Key Class 1: ManagerBasedRlEnv (Lifecycle and Data Flow)

Key Class 1: ManagerBasedRlEnv (Lifecycle and Data Flow)#

This chapter answers one core question: where actions come from, how they enter physics, how obs/reward/done are produced, and how resets happen in the correct order.

Config entrypoint: ManagerBasedRlEnvCfg#

Path: src/mjlab/envs/manager_based_rl_env.py

ManagerBasedRlEnvCfg is not Isaac Lab’s nested @configclass style. It is: a top-level dataclass + multiple dicts (name → term cfg).

# file: src/mjlab/envs/manager_based_rl_env.py
@dataclass(kw_only=True)
class ManagerBasedRlEnvCfg:
    decimation: int                      # physics steps per env step
    scene: SceneCfg                      # terrain + entities + sensors
    observations: dict[str, ObservationGroupCfg]
    actions: dict[str, ActionTermCfg]
    events: dict[str, EventTermCfg] = {...}     # includes reset_scene_to_default by default
    rewards: dict[str, RewardTermCfg] = {}
    terminations: dict[str, TerminationTermCfg] = {}
    commands: dict[str, CommandTermCfg] | None = None
    curriculum: dict[str, CurriculumTermCfg] | None = None
    sim: SimulationCfg = SimulationCfg()
    viewer: ViewerConfig = ViewerConfig()
    episode_length_s: float = 0.0
    is_finite_horizon: bool = False

Three time scales to remember#

physics_dt: MuJoCo timestep (cfg.sim.mujoco.timestep)
step_dt: env control period (physics_dt * decimation)
episode_length: derived from episode_length_s / step_dt (ceil)
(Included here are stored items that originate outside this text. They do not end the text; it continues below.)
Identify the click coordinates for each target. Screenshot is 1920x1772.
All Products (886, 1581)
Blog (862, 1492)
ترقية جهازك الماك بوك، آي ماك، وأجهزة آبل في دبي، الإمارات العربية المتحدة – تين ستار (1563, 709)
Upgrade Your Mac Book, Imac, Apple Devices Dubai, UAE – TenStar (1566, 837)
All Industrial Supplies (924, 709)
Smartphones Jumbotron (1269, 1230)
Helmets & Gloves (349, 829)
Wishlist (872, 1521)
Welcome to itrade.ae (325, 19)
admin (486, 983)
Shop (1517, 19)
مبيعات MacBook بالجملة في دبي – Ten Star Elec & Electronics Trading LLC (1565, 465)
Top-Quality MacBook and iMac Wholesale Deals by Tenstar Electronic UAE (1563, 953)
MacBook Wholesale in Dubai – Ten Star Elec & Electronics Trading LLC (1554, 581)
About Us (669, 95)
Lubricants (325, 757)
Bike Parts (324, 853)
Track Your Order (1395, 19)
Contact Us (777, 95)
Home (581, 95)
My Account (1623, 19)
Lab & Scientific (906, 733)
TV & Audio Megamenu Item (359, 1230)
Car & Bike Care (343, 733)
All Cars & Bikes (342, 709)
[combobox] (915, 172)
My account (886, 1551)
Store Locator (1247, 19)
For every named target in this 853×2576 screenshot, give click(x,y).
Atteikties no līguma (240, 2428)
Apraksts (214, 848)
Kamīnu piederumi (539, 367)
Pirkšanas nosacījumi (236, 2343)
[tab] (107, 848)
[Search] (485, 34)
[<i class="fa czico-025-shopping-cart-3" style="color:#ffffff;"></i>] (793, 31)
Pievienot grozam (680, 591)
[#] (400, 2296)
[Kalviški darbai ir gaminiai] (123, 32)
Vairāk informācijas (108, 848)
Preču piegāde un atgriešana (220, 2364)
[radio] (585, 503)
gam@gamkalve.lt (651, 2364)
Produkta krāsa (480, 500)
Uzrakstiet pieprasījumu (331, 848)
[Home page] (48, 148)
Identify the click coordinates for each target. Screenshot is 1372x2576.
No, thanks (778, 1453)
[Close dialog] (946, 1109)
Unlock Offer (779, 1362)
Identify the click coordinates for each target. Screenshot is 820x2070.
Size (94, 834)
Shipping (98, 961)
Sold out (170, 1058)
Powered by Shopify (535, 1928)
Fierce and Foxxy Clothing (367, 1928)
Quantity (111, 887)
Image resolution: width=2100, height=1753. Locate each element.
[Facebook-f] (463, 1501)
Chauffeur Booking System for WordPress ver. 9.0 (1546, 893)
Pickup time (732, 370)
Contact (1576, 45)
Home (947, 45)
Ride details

Env construction: Scene + Simulation + Managers#

ManagerBasedRlEnv.__init__ is intentionally readable, building the system layer-by-layer:

Scene(cfg.scene, device): build MuJoCo MjSpec (terrain/entities/sensors), then compile to MjModel.
Simulation(num_envs, cfg.sim, model, device): place MuJoCo model/data into MJWarp, ready for GPU step/forward/reset.
scene.initialize(mj_model, model, data): bind entities/sensors to simulation data.
load_managers(): assemble cfg dicts into managers (order matters).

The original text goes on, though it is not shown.